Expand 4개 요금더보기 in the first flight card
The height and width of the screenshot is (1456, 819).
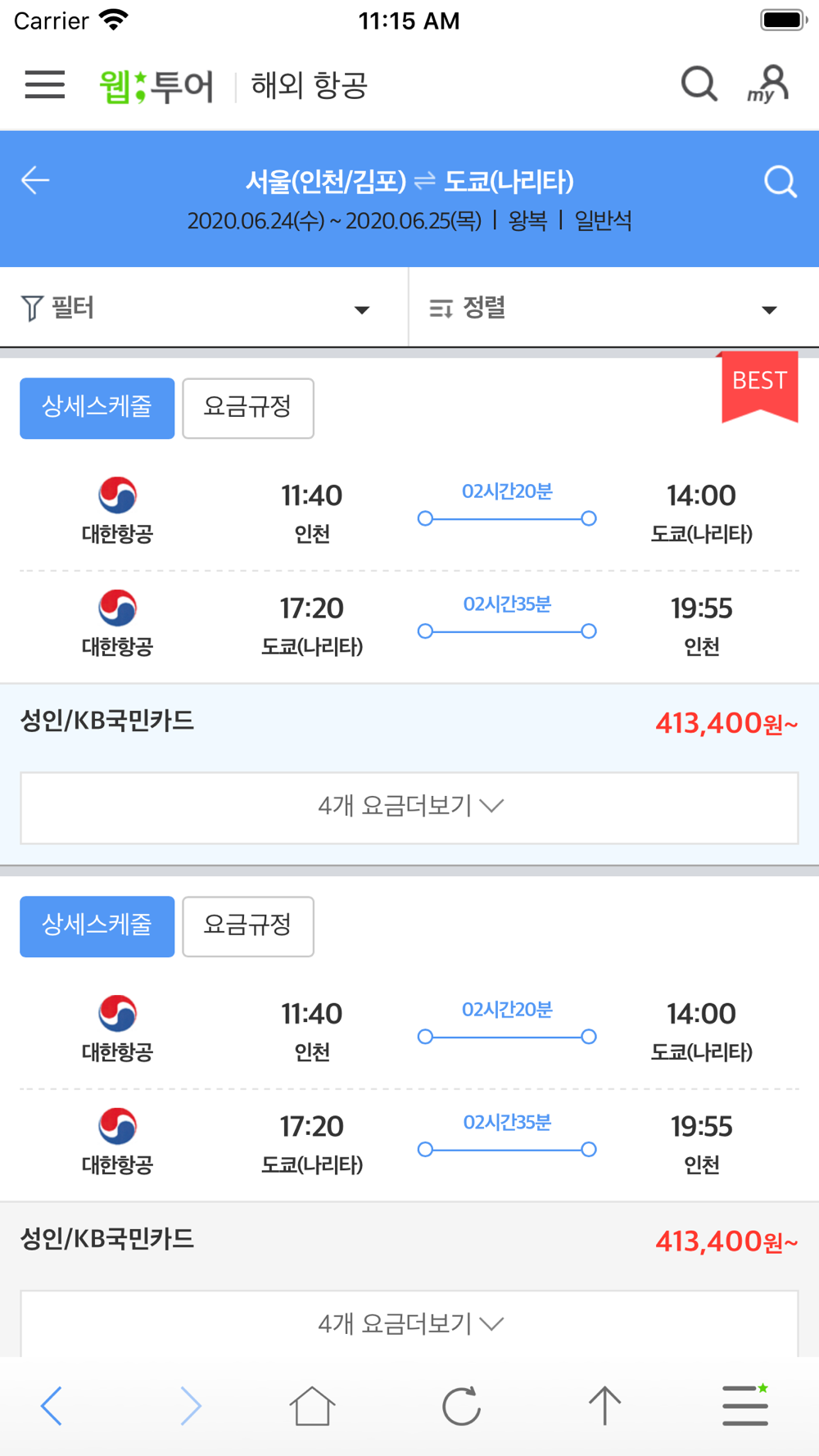click(x=410, y=807)
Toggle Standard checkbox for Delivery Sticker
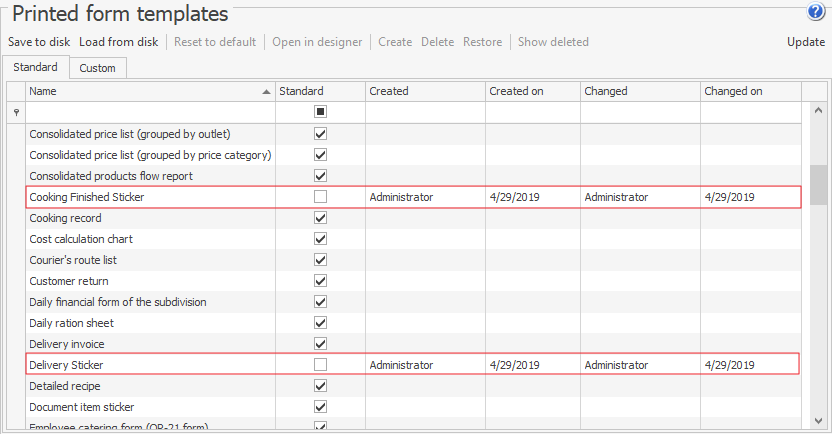This screenshot has height=434, width=832. tap(321, 365)
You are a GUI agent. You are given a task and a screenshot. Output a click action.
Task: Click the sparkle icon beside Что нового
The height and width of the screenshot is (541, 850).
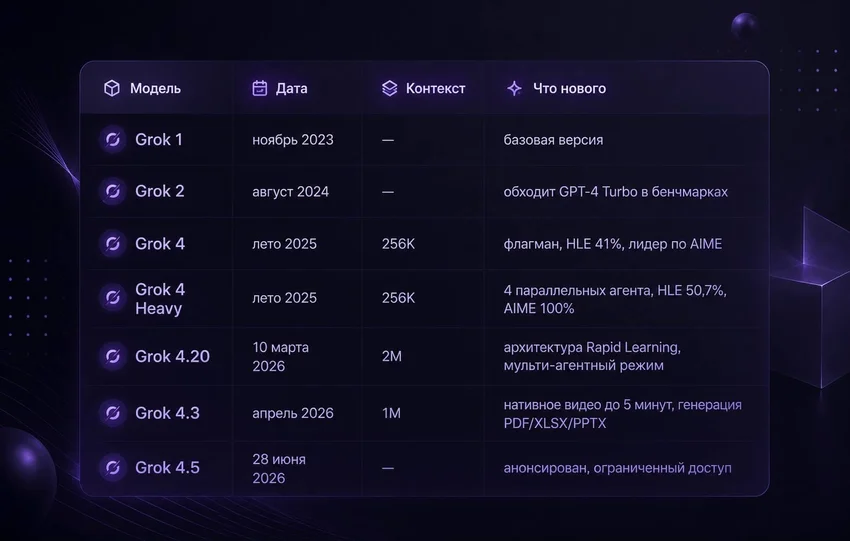point(514,88)
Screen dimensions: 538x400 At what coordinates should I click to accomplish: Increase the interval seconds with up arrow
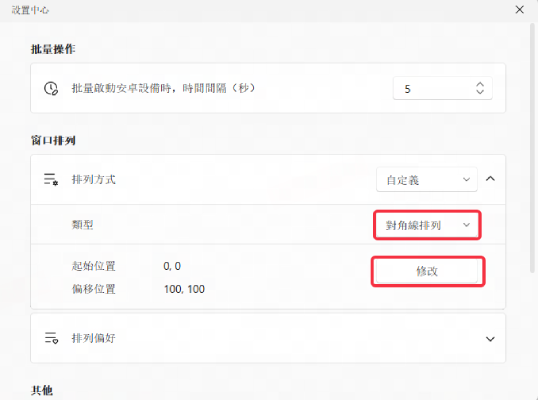point(480,84)
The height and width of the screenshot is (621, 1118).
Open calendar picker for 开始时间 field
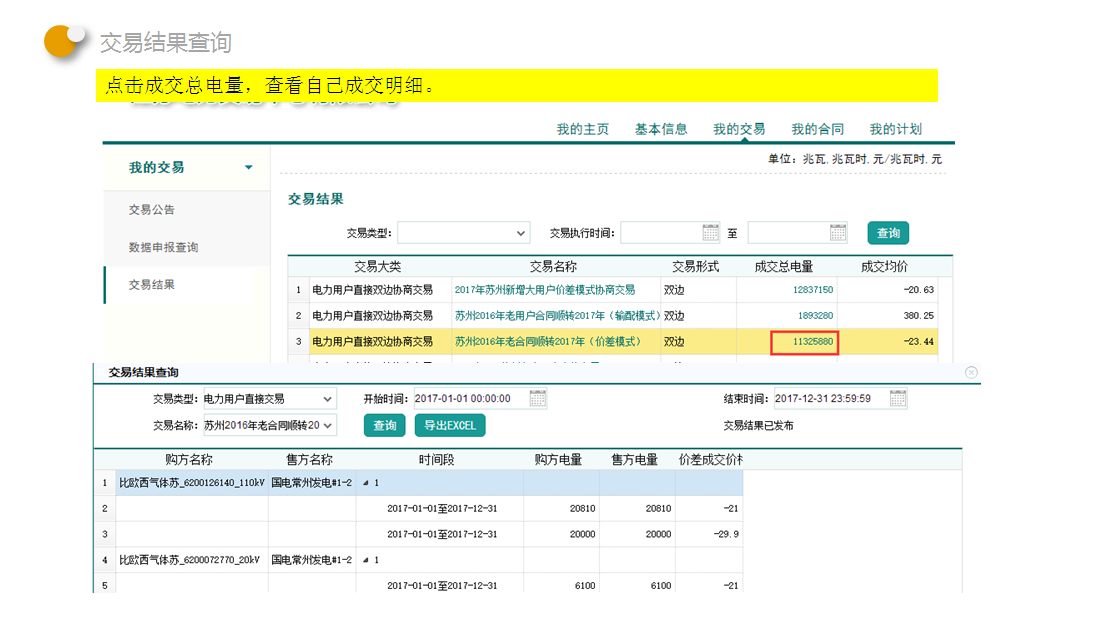pyautogui.click(x=538, y=399)
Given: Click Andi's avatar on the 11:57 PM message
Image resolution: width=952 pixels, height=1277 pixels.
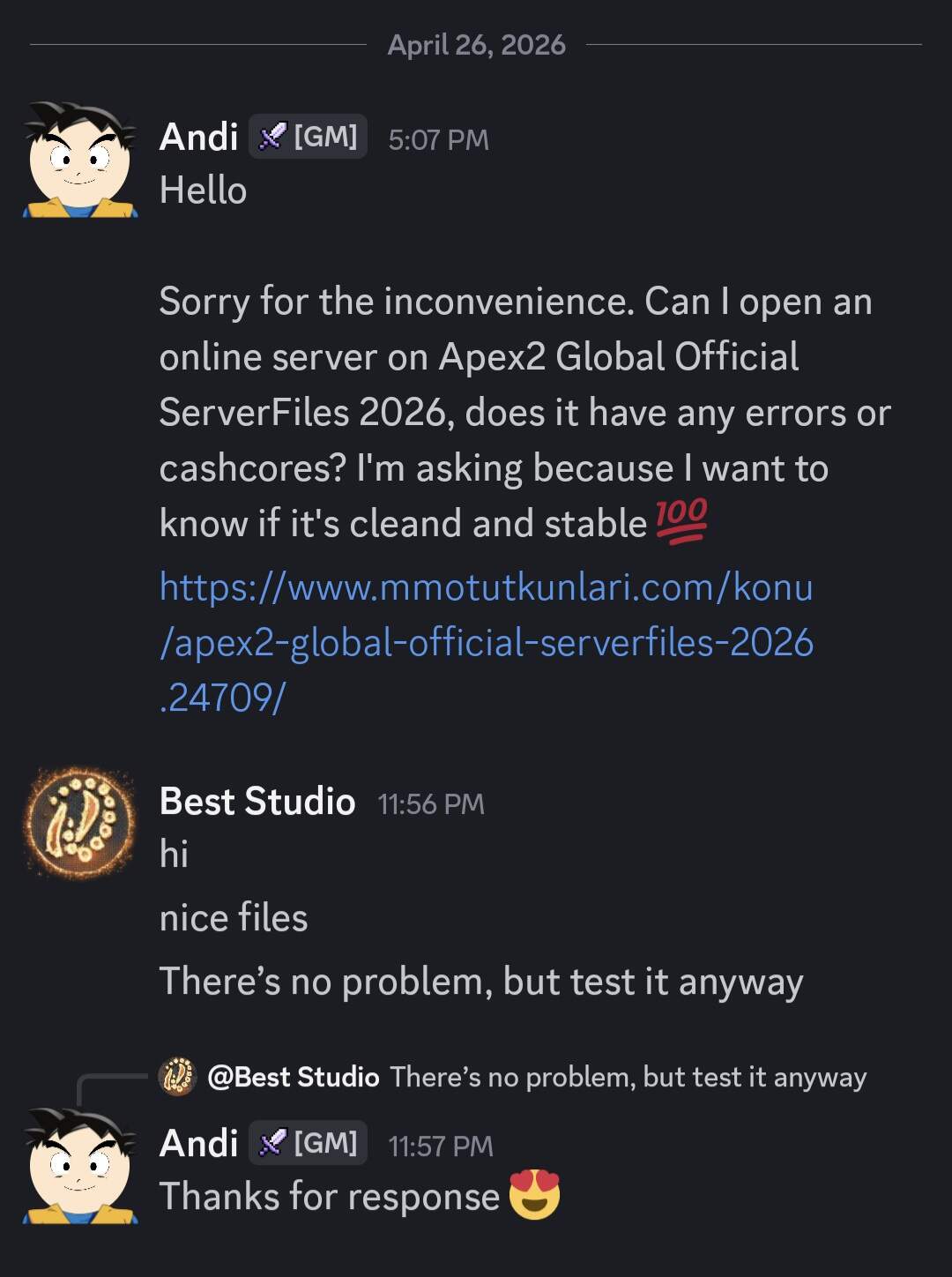Looking at the screenshot, I should pyautogui.click(x=80, y=1166).
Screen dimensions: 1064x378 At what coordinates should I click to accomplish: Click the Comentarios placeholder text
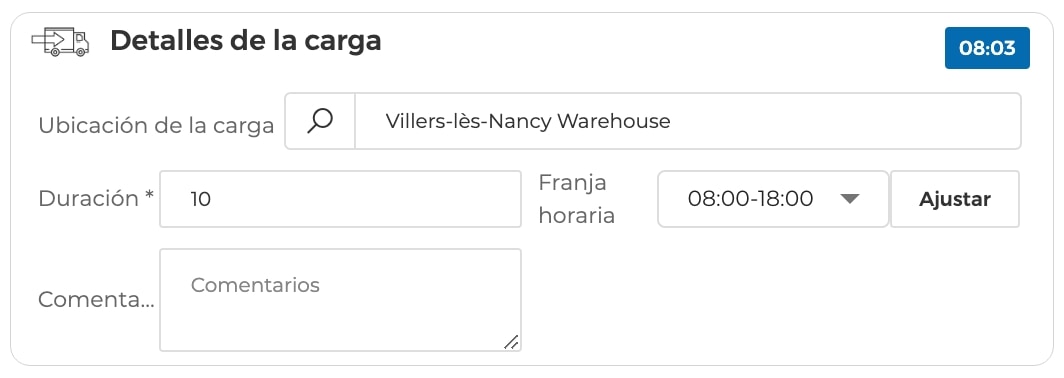(x=254, y=284)
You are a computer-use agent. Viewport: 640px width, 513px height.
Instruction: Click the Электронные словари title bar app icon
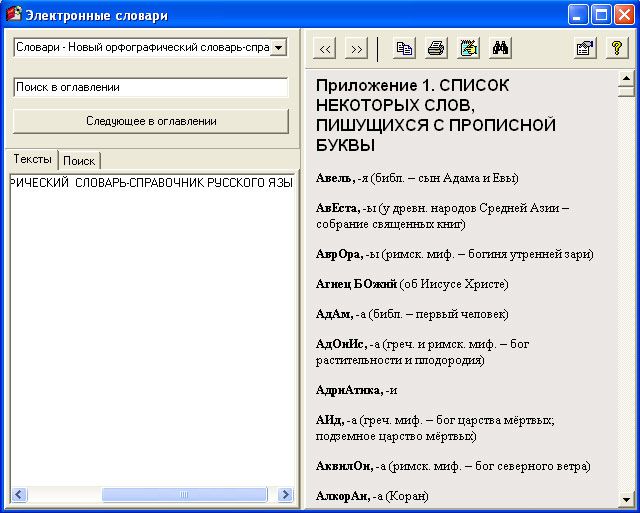click(x=13, y=15)
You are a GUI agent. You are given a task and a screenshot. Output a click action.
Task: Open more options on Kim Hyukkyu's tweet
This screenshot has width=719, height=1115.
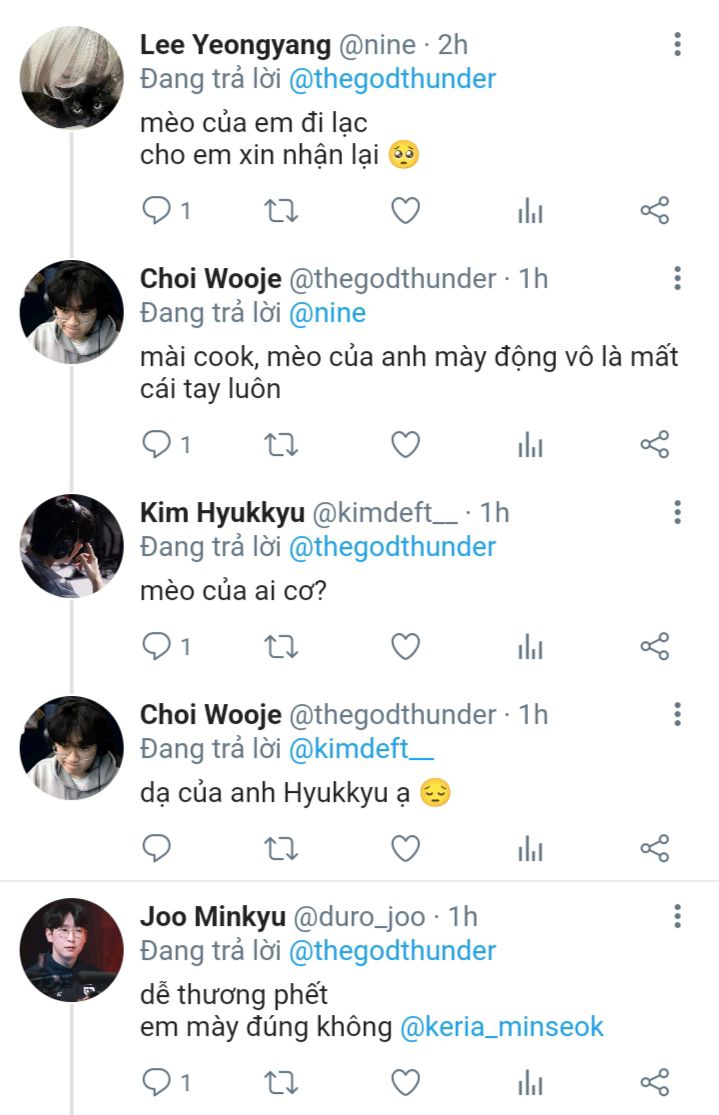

### What needs to be done
The full material above must be output verbatim, minus any pictures.

### Solution to this problem
Expand 4개 요금더보기 in the first flight card
The height and width of the screenshot is (1456, 819).
click(x=410, y=807)
Toggle Standard checkbox for Delivery Sticker
This screenshot has height=434, width=832. tap(321, 365)
You are a GUI agent. You are given a task and a screenshot. Output a click action.
Task: Click the sparkle icon beside Что нового
The height and width of the screenshot is (541, 850).
point(514,88)
Screen dimensions: 538x400 At what coordinates should I click to accomplish: Increase the interval seconds with up arrow
point(480,84)
The height and width of the screenshot is (621, 1118).
Open calendar picker for 开始时间 field
pyautogui.click(x=538, y=399)
Given: Click Andi's avatar on the 11:57 PM message
Image resolution: width=952 pixels, height=1277 pixels.
Looking at the screenshot, I should pyautogui.click(x=80, y=1166).
Screen dimensions: 1064x378 At what coordinates should I click to accomplish: Click the Comentarios placeholder text
(x=254, y=284)
You are a computer-use agent. Viewport: 640px width, 513px height.
Instruction: Click the Электронные словари title bar app icon
click(x=13, y=15)
You are a GUI agent. You are given a task and a screenshot. Output a click action.
Task: Open more options on Kim Hyukkyu's tweet
This screenshot has width=719, height=1115.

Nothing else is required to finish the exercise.